Core Concepts
L-Tuning, an efficient fine-tuning approach, leverages the semantic knowledge of pre-trained large language models to enhance classification performance and training efficiency compared to traditional prompt and prefix tuning methods.
Abstract
The paper introduces L-Tuning, an innovative approach to fine-tuning large language models (LLMs) for classification tasks within the Natural Language Inference (NLI) framework.
Key highlights:
Traditional prompt and prefix tuning methods rely on arbitrary tokens for training, leading to prolonged training times and suboptimal performance due to lack of semantic differentiation among classes.
L-Tuning addresses these issues by focusing on the fine-tuning of label tokens processed through the pre-trained LLM, effectively utilizing its pre-existing semantic knowledge.
For prefix tuning, L-Tuning derives prefix embeddings directly from label tokens, applying a self-attention pooling mechanism to transform them into a suitable form for the classification head.
For prompt tuning, L-Tuning generates label embeddings through a trainable transformation function, which are then concatenated with text embeddings for classification.

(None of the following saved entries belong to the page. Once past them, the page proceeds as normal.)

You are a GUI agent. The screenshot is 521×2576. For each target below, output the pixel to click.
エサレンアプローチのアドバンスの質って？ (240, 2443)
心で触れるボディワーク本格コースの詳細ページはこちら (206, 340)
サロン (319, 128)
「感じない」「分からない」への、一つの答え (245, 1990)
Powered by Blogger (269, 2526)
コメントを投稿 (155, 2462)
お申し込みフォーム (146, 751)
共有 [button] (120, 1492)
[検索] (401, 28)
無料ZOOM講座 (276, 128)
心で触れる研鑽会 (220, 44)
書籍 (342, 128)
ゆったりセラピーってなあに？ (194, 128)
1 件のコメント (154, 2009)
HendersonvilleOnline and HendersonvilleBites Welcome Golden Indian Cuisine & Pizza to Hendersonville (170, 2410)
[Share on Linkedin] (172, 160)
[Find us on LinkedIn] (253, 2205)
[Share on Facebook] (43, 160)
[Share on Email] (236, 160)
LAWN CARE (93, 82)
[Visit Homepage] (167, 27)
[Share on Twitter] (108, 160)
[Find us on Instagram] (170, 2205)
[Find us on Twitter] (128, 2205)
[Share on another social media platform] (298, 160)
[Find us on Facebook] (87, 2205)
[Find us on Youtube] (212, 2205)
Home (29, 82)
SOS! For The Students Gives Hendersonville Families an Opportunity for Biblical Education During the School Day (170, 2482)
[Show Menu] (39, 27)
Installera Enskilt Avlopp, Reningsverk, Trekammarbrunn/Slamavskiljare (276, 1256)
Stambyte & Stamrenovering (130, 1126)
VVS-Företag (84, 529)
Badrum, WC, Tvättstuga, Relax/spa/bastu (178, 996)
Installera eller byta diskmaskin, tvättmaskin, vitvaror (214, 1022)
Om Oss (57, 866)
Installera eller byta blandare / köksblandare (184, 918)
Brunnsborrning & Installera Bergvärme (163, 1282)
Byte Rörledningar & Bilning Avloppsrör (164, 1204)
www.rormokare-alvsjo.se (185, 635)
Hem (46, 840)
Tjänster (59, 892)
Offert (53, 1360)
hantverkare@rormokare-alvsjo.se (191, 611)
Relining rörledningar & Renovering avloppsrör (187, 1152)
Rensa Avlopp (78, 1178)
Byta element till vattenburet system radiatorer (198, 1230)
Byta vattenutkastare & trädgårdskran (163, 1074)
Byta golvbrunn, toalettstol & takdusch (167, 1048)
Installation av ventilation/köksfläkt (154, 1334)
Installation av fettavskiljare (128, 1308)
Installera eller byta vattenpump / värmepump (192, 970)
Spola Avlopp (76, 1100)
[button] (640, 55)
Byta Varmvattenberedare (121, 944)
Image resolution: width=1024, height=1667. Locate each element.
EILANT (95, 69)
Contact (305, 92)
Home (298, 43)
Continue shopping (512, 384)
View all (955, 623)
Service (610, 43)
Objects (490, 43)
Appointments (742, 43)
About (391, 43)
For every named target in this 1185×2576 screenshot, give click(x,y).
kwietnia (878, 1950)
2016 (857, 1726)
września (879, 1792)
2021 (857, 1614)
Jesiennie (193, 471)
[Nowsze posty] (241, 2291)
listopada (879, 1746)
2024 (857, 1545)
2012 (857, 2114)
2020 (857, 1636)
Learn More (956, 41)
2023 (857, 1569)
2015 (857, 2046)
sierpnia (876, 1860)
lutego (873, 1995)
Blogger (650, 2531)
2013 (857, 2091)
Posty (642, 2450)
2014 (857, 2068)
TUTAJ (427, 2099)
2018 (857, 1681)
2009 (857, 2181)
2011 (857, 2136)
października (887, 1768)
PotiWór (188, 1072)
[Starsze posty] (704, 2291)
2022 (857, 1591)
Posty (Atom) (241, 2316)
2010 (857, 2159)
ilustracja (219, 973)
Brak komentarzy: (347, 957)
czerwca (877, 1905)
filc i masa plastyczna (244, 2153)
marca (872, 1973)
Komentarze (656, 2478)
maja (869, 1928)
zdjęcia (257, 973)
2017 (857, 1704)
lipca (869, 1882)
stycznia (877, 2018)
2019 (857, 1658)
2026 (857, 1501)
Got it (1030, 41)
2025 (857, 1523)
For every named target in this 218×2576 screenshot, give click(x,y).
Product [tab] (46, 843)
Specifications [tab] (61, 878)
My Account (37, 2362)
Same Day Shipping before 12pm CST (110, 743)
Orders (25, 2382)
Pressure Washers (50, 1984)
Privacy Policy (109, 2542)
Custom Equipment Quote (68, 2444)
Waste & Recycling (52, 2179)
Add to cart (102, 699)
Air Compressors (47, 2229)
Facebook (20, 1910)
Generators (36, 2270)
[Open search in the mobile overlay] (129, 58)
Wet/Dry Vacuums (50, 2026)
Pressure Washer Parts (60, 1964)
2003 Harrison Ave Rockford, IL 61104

Experimental results across various datasets and LLMs, including BERT, RoBERTa, DeBERTa, Falcon, Bloom, and Llama-2, demonstrate that L-Tuning significantly outperforms traditional prompt and prefix tuning in terms of training efficiency and classification accuracy, particularly for large language models.
The authors highlight that L-Tuning's efficacy is more pronounced in the context of LLMs, showcasing its potential as a scalable and efficient approach to optimizing advanced language processing systems.
Stats
L-Tuning demonstrated a modest improvement of 0-2% for standard language models like BERT and RoBERTa, but its impact was more pronounced in large language models like Bloom and Llama-2, showing improvements of 2-6%.
Quotes
"L-Tuning, an efficient fine-tuning approach designed for classification tasks within the Natural Language Inference (NLI) framework."
"Empirical evidence suggests that L-Tuning significantly outperforms conventional prompt and prefix tuning in LLMs, both in terms of reducing training time and enhancing performance in classification tasks."